El primer mandatario, a la distancia, como para que el escándalo no lo salpique demasiado, ya le quitó el cargo de secretaria de Turismo a Catalina Krapp, pero resta saber si también le quitará el negocio familiar que montaron al quedarse con la Hostería "Polo Giménez".
Si sabe que la empresa concesionaria, Huatu SA, está conformada por el empresario Ricardo Cooper, Micaela Gregorio y María Soledad Velasco Reinoso. Cooper es titular de un ente pro krappista, beneficiario de un codiciado crédito Fondetur, con el que logró construir una estupenda posada; Gregorio es nuera de Krapp, novia de su hijo Maximiliano, y Velasco Reinoso, socia en su estudio jurídico con otra de las hijas de Krapp. Cartón lleno.
Lo que se conoce hasta ahora configura claramente un aprovechamiento descarado de millonarios recursos del Estado, a favor de una las pocas familias acomodadas del gobierno del Frente Cívico. Como se conoció, Brizuela que conocía el entuerto, lo abortó.
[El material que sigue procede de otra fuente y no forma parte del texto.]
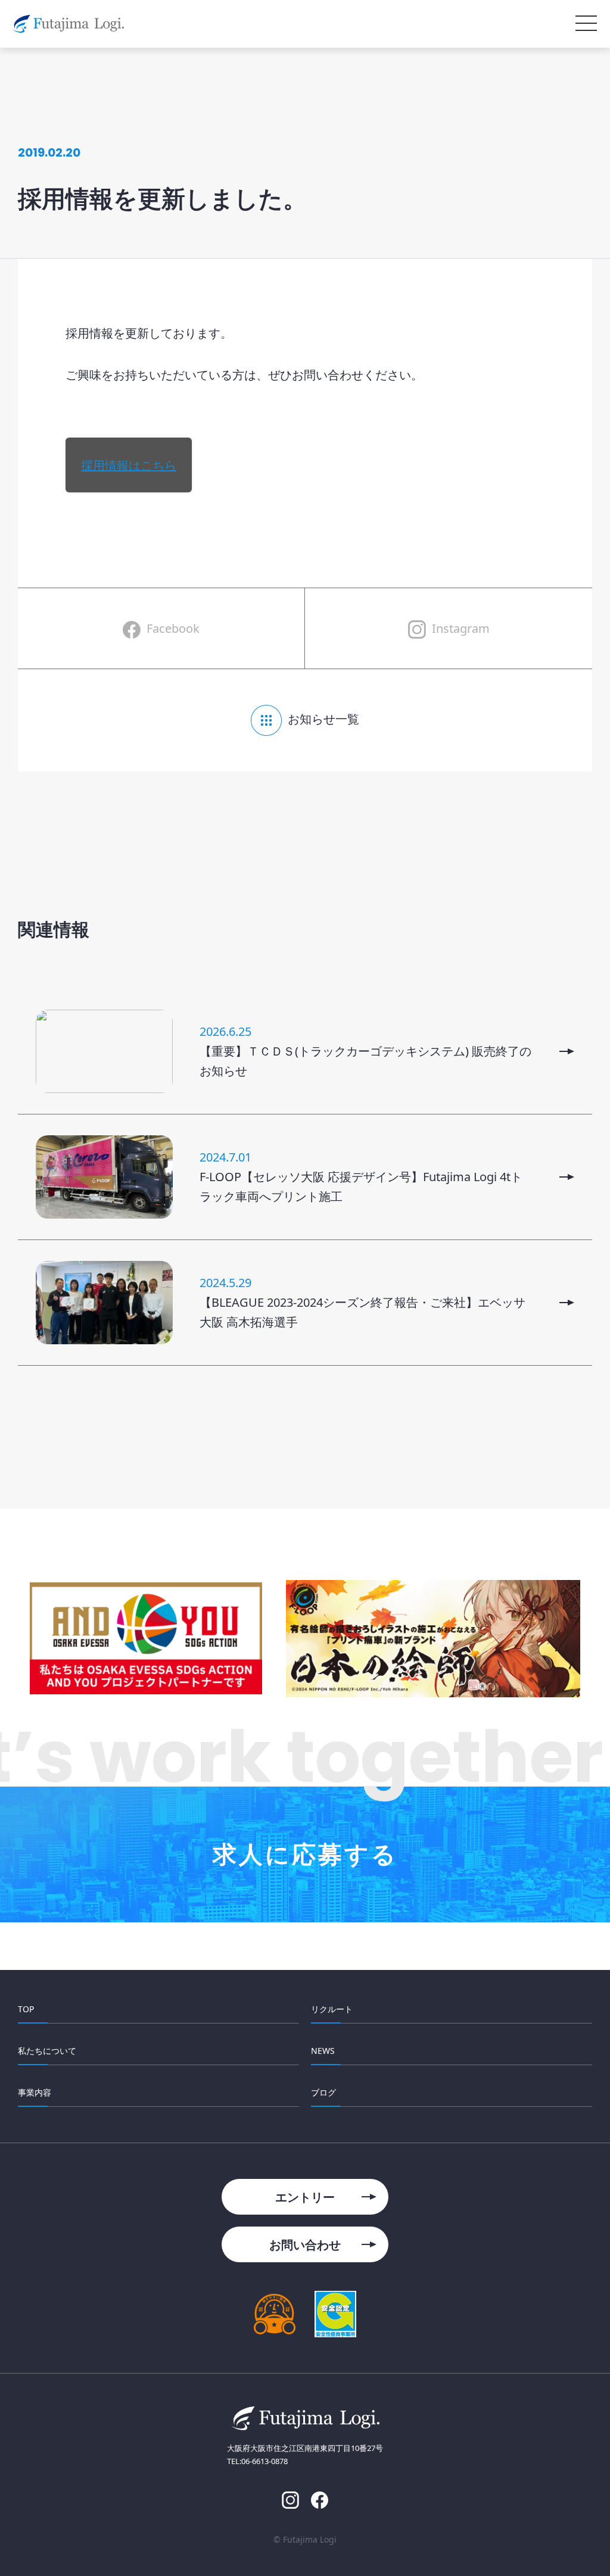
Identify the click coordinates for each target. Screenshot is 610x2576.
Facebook (173, 628)
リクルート (332, 2009)
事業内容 (34, 2092)
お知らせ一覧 (323, 719)
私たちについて (47, 2050)
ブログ (323, 2092)
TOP (26, 2009)
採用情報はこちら (128, 465)
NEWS (323, 2050)
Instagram (461, 628)
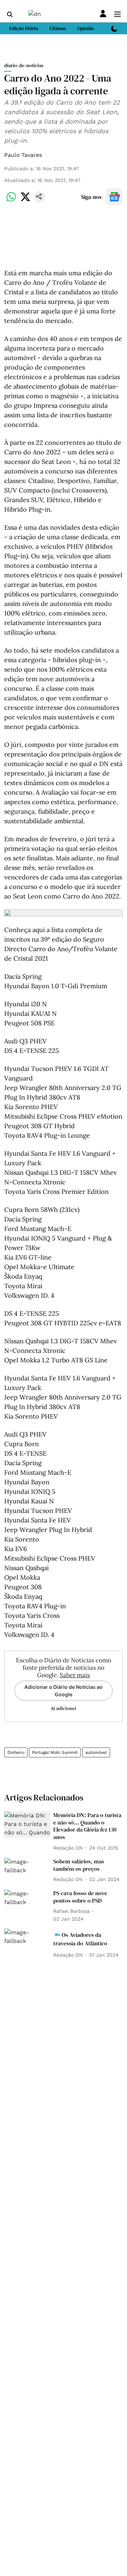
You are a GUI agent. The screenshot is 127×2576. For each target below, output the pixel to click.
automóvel (96, 1752)
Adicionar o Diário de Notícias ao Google (63, 1690)
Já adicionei (63, 1708)
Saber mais (75, 1675)
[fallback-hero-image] (27, 1824)
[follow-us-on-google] (114, 196)
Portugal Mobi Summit (55, 1752)
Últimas (57, 28)
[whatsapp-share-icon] (11, 200)
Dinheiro (15, 1752)
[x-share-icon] (25, 200)
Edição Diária (23, 28)
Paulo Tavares (23, 155)
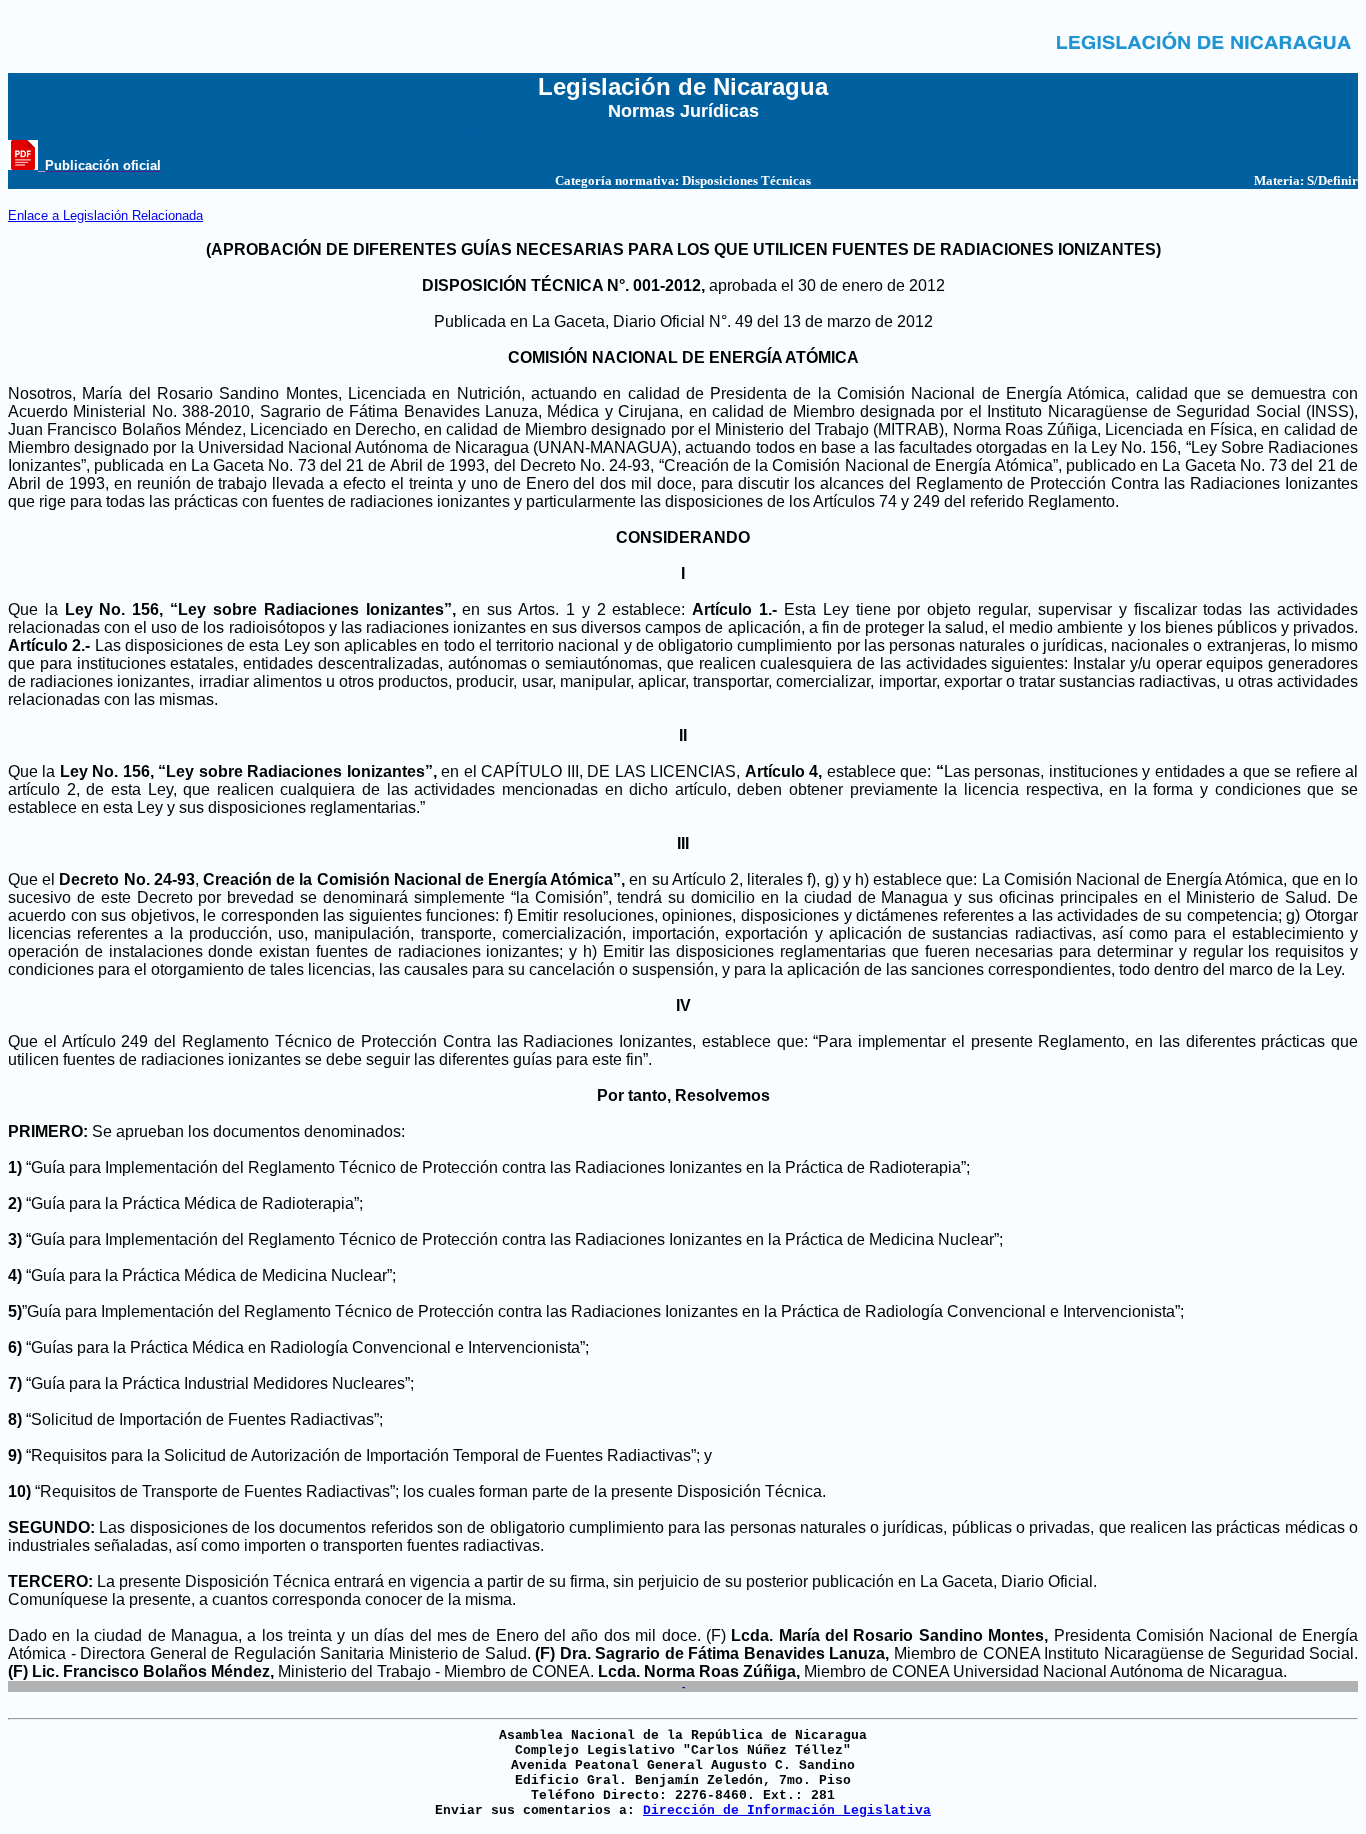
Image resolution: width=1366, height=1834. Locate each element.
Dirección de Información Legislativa (787, 1810)
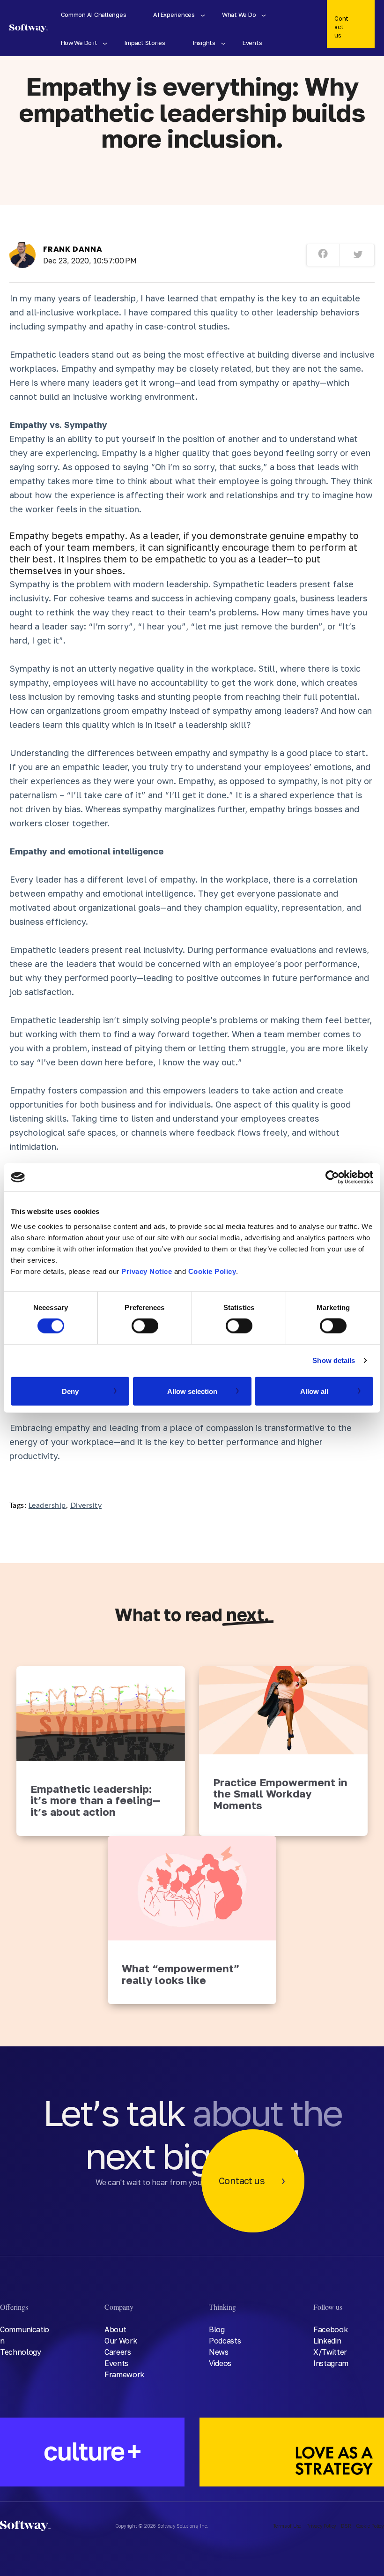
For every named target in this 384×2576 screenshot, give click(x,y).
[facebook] (323, 255)
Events (252, 42)
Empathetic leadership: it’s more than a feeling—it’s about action (95, 1800)
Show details (333, 1360)
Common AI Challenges (93, 14)
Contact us (341, 27)
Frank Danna (73, 249)
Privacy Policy (321, 2526)
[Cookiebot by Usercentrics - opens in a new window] (332, 1177)
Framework (124, 2374)
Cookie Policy (212, 1271)
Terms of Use (287, 2526)
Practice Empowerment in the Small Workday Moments (280, 1794)
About (115, 2329)
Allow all (314, 1391)
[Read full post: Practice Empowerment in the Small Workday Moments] (283, 1710)
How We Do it (79, 42)
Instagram (330, 2363)
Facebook (330, 2329)
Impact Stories (144, 42)
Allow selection (192, 1391)
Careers (117, 2352)
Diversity (86, 1505)
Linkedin (327, 2340)
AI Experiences (173, 14)
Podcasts (225, 2340)
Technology (20, 2352)
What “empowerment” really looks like (180, 1974)
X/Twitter (330, 2352)
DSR (346, 2526)
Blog (217, 2329)
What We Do (239, 14)
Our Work (120, 2340)
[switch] (145, 1325)
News (219, 2352)
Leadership (47, 1505)
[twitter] (357, 255)
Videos (220, 2363)
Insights (203, 42)
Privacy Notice (146, 1271)
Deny (70, 1391)
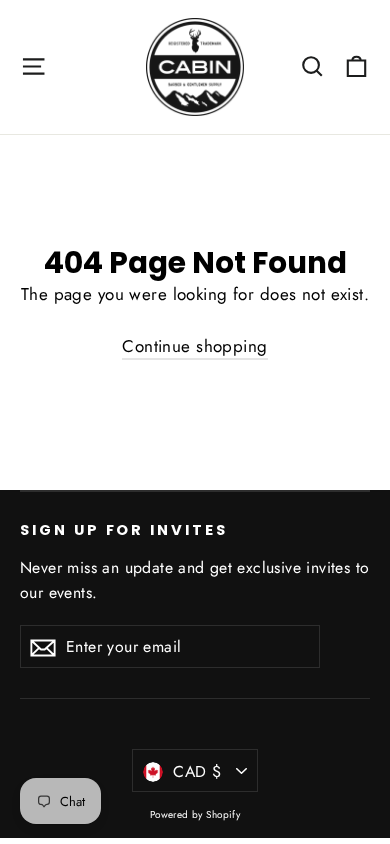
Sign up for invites (124, 530)
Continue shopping (194, 346)
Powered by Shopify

Con el pedido de renuncia, el primer mandatario ya le quitó el cargo de secretaria de Turismo a Catalina Krapp, pero resta saber si también le quitará el negocio que se montó al quedarse la familia con la Hostería "Polo Giménez"; más todavía, lo que nadie negó todavía, que vaya a ser designada asesora, que es el premio consuelo para los funcionarios que fracasan. Ejemplos sobran: Eduardo Galera y Luis Mazzoni, entre tantos otros.